More and more people in our communities are not familiar with the Bible stories we learned as children and wouldn’t know a creed from a crutch or a sacrament from a sausage. Indeed they know more about crutches and sausages than about the Creeds and the Sacraments. “Christ” is a mild swear word.

Then there’s the problem of social convention. Some of us really believe that one should not discuss religion, politics or sex in polite society, a convention we ignore when politics or sex are concerned. Discussing ones faith is for holy rollers and fundamentalists, neither of whom have the breeding or the good manners to be numbered among our friends.

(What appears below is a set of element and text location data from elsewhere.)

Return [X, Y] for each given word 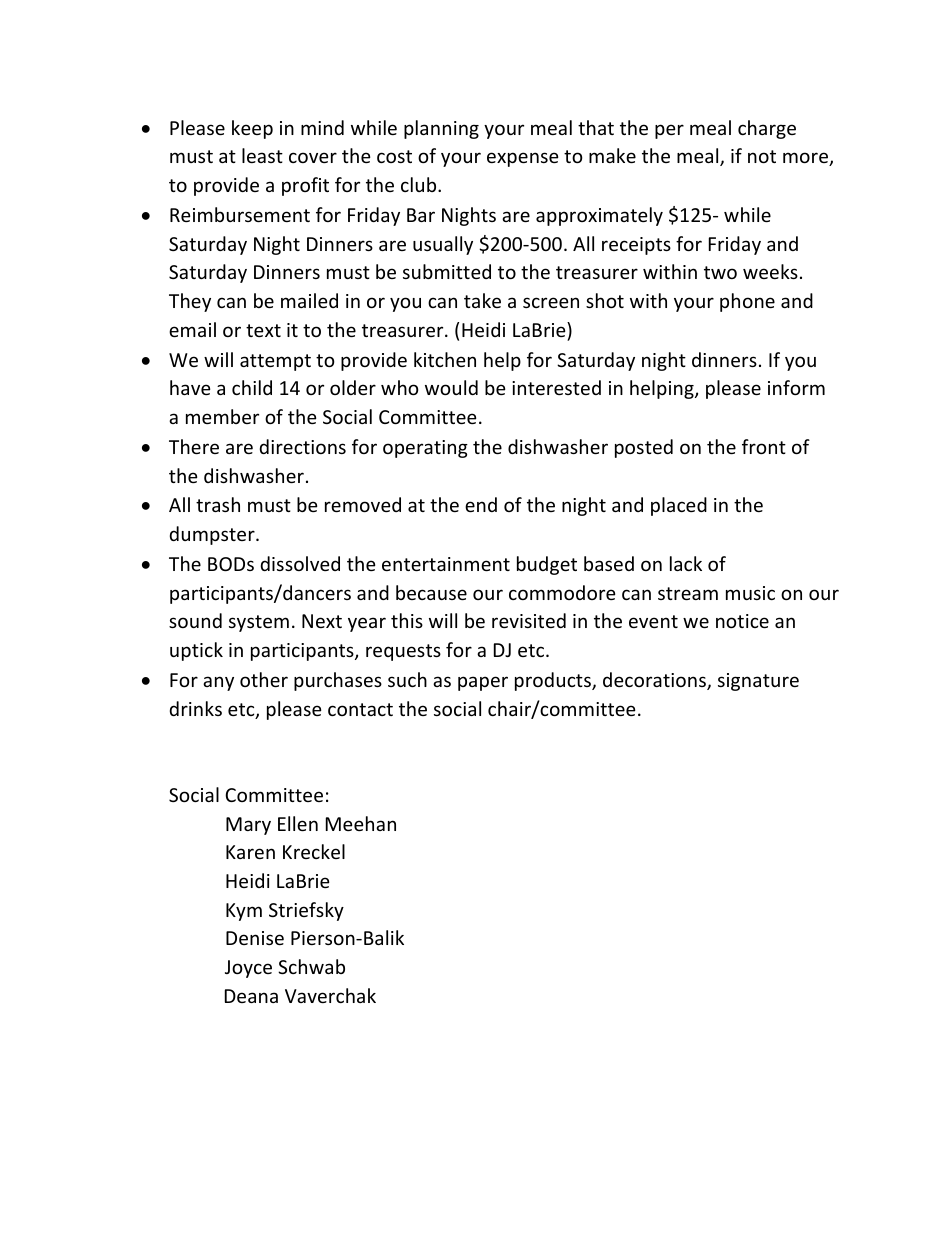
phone [747, 302]
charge [767, 129]
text [263, 330]
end [481, 504]
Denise [255, 938]
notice [742, 621]
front [764, 446]
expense [523, 159]
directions [303, 446]
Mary [248, 826]
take [482, 300]
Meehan [361, 823]
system [259, 623]
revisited [529, 620]
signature [758, 682]
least [262, 155]
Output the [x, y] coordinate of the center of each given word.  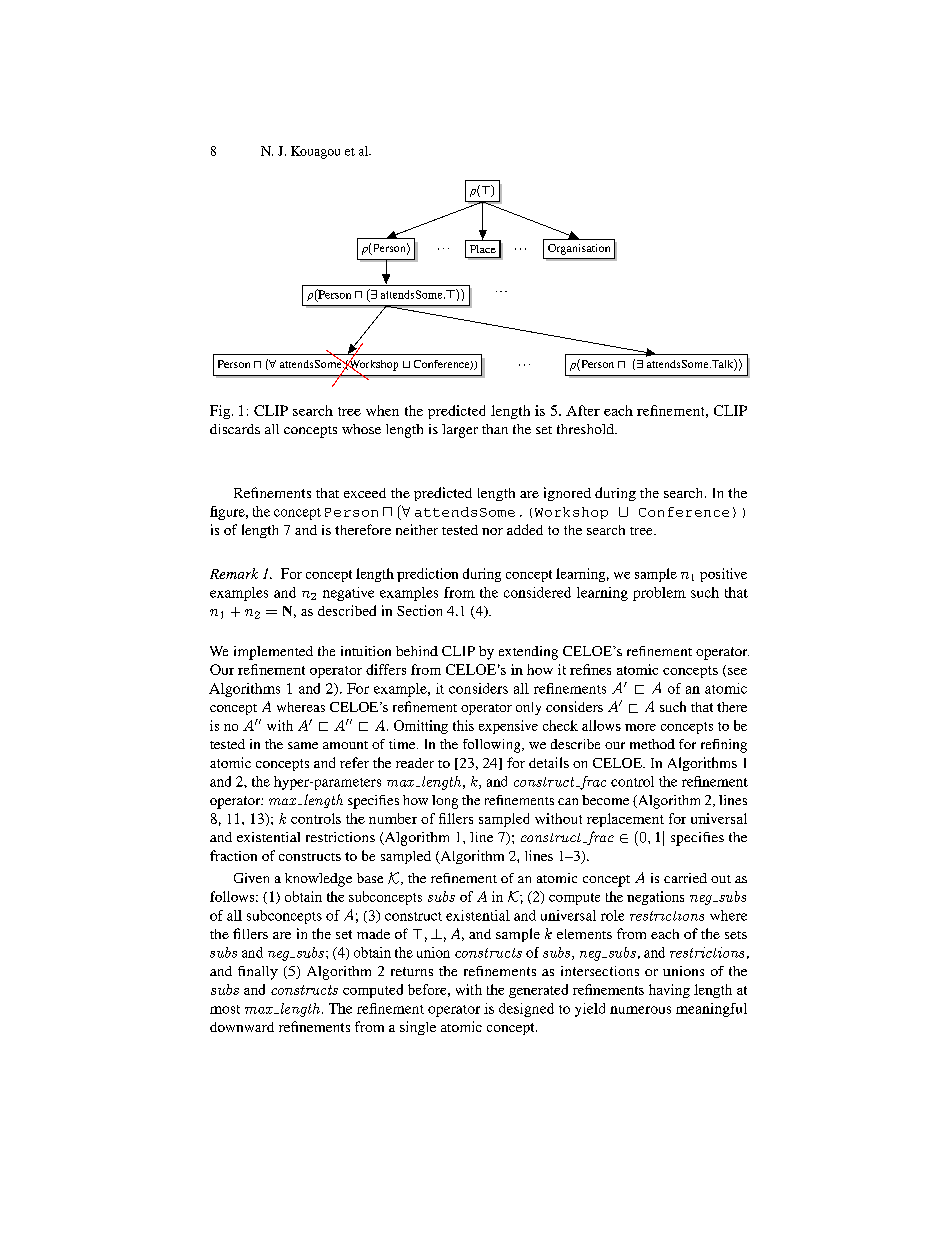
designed [526, 1010]
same [303, 745]
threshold [586, 429]
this [463, 725]
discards [235, 429]
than [495, 429]
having [669, 991]
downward [242, 1027]
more [640, 727]
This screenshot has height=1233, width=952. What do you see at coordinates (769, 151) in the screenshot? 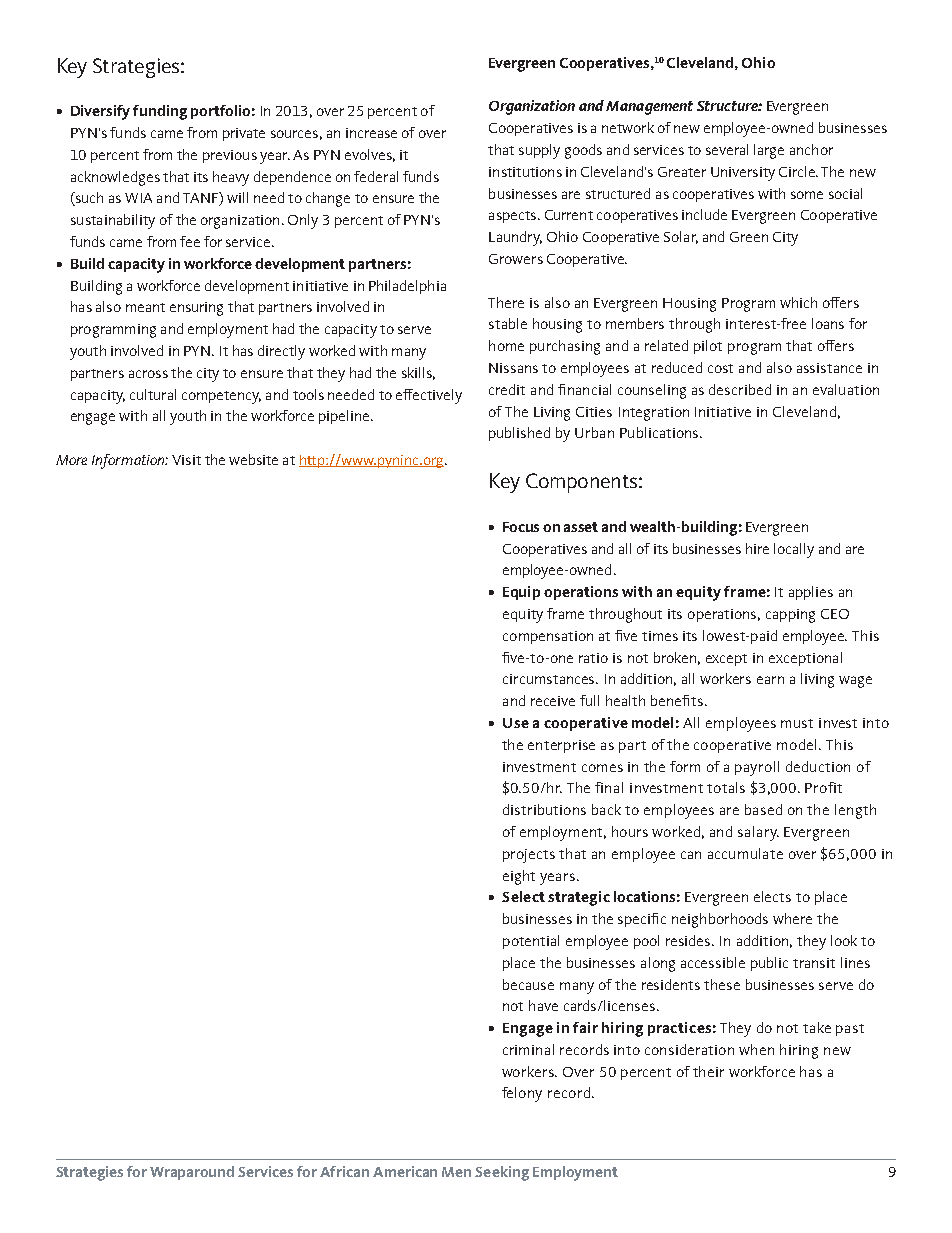
I see `large` at bounding box center [769, 151].
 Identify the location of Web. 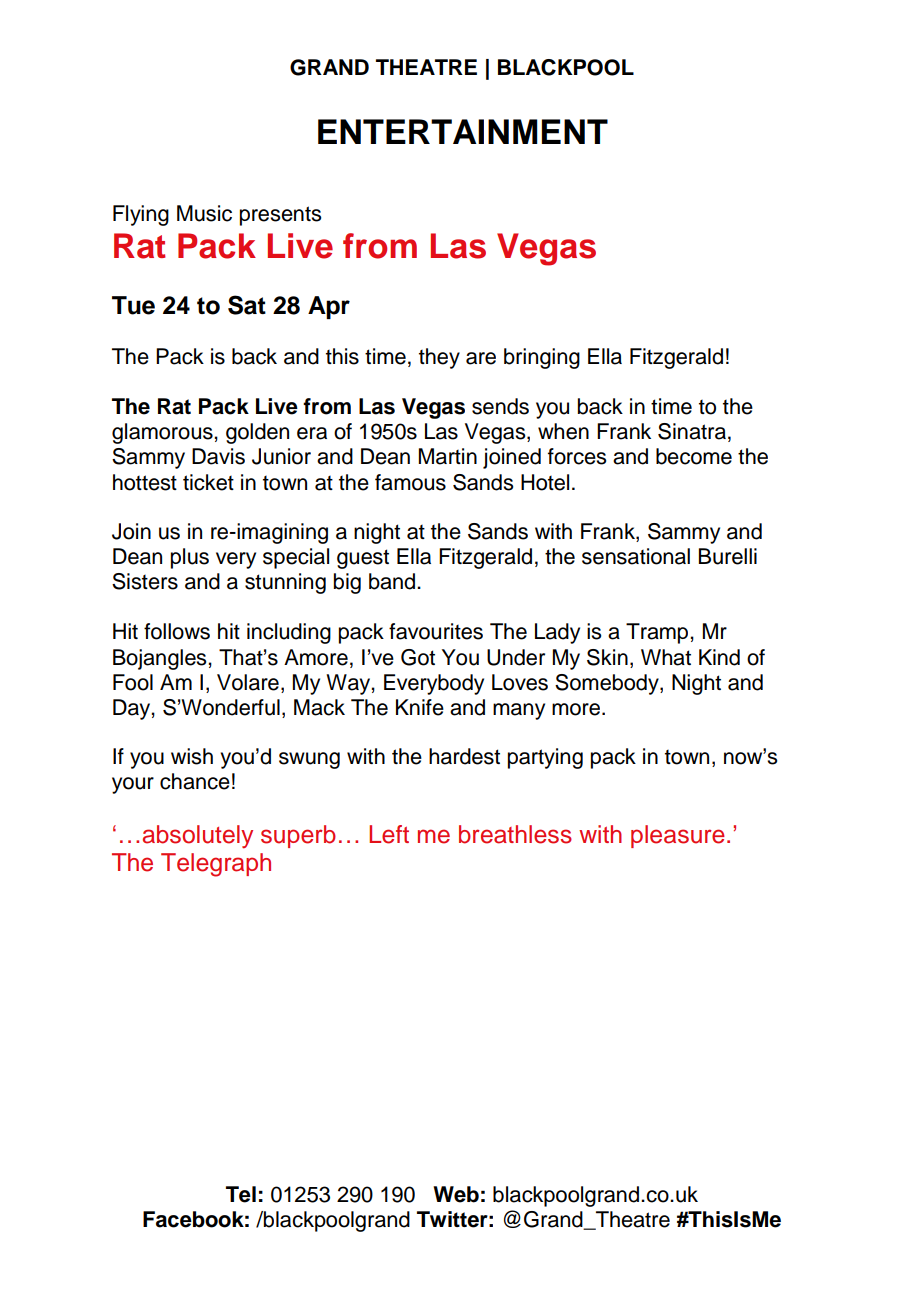
(456, 1194).
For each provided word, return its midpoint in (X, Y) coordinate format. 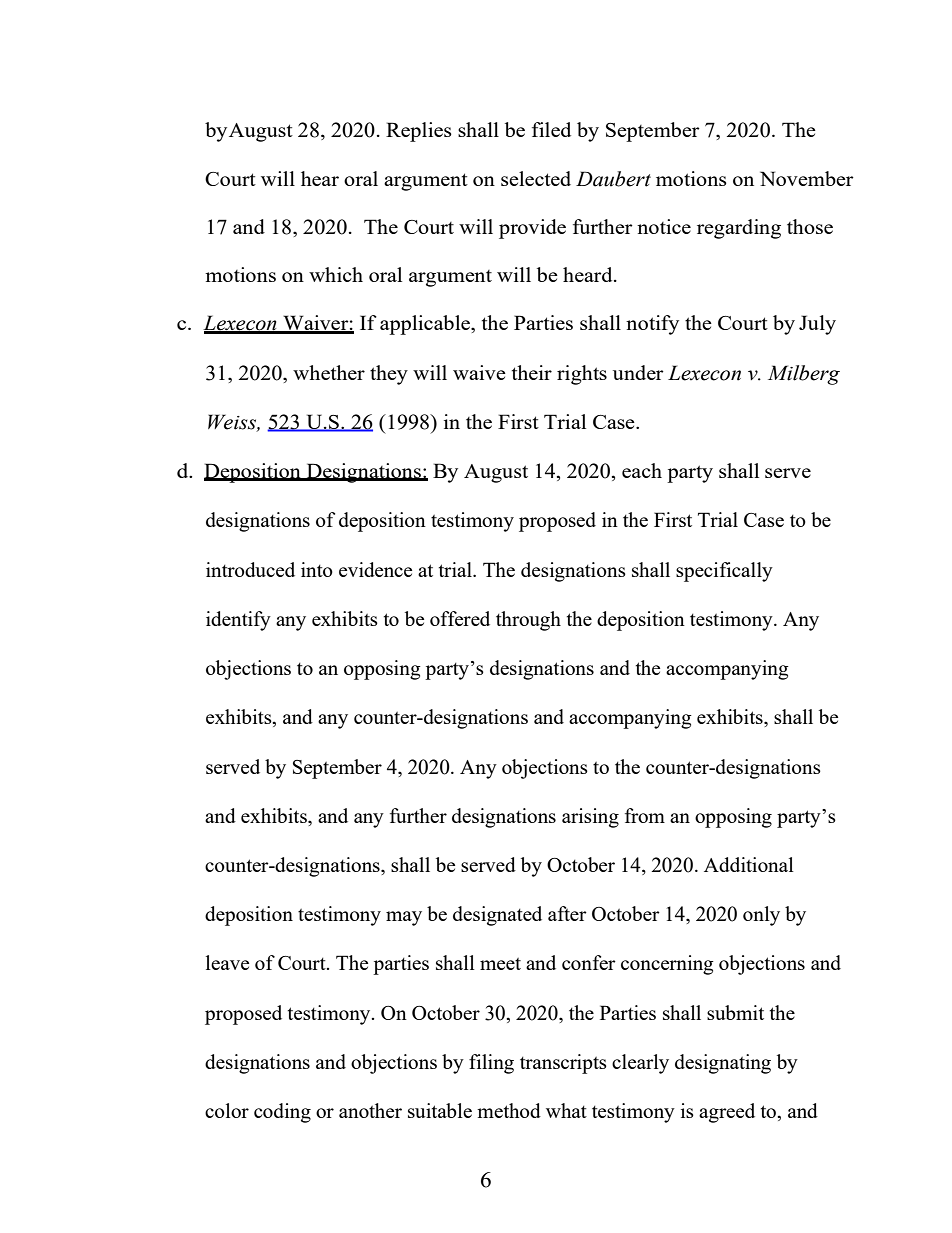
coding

To compound the felony there are now those among us who truly believe that there is nothing unique about Christ or the Christian faith although the Episcopal Church is a useful club for those who dislike doctrine, love ritual and want to meet their liberal friends at prayer. Such people rightly believe that it is a Christian’s duty to feed the poor, bring medicine to the sick and hope to those in despair. They do not believe that even when all that is done -and just when MDGs look like the solution, the market collapses – human beings need to change and need the grace of God to change. A self-centered poor person who has becomes financially secure is in no better case unless there has been a radical change through God’s grace in Christ.

In any case, in this country a theory of the parity of religions is largely a red herring. One seldom bumps into a Moslem or a Buddhist unless one lives in a very cosmopolitan community and even then the vast number of unchurched people are either those who have left “organized” Christianity because they have been hurt by Christians or they have no religion whatsoever.

Most of our church buildings are forbidding, triumphalist or they look like halls for a club or the premises of a modern school. They are frequented by people who know what they are doing, or squabbling about what they should do and who haven’t the slightest idea of how to be a witness or an evangelist and anyway think such a task to be up to the priest or a small committee of oddities who bake bread for newcomers.

So what does Epiphany mean if we haven’t a clue about how to reach out into a growingly unchristian world, have reservations about “forcing my religion on others” -although we force our politics, sports or even recipes on anyone and everyone – or believe that any faith or no faith is OK as long as one gives money to the underprivileged? In the words of my patron saint, Epiphany is a humbug!  It will remain a humbug until we accept that evangelism is integral to the Gospel. Our Lord gave few commands, but among those he did give were the simple terms “Go tell; go baptize. ” Each Sunday we find ourselves in a place to which we have come. That’s a good start, for it is in community that we receive grace to be evangelists and lovers. If that is as far as it goes, our coming together is merely self-centered. We gobble up grace for ourselves, perhaps give some money to support a good cause and that is that. “I love Episcopalian worship.”  For what?